↓↓↓
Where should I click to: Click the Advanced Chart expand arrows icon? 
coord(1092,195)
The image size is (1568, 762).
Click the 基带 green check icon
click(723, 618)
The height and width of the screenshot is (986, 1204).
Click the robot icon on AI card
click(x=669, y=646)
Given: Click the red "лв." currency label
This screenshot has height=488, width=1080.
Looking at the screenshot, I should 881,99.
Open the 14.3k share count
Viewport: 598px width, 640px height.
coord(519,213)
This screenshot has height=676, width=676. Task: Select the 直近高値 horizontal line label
↑↑↑
## Task item
Set down the listing above in its entirety, exactly as written.

## Answer area
Where should I click to: Click the Advanced Chart expand arrows icon? 
coord(1092,195)
The image size is (1568, 762).
Click the 基带 green check icon
click(723, 618)
The height and width of the screenshot is (986, 1204).
Click the robot icon on AI card
click(x=669, y=646)
Given: Click the red "лв." currency label
This screenshot has height=488, width=1080.
Looking at the screenshot, I should 881,99.
Open the 14.3k share count
Viewport: 598px width, 640px height.
coord(519,213)
This screenshot has height=676, width=676. Task: Select the 直近高値 horizontal line label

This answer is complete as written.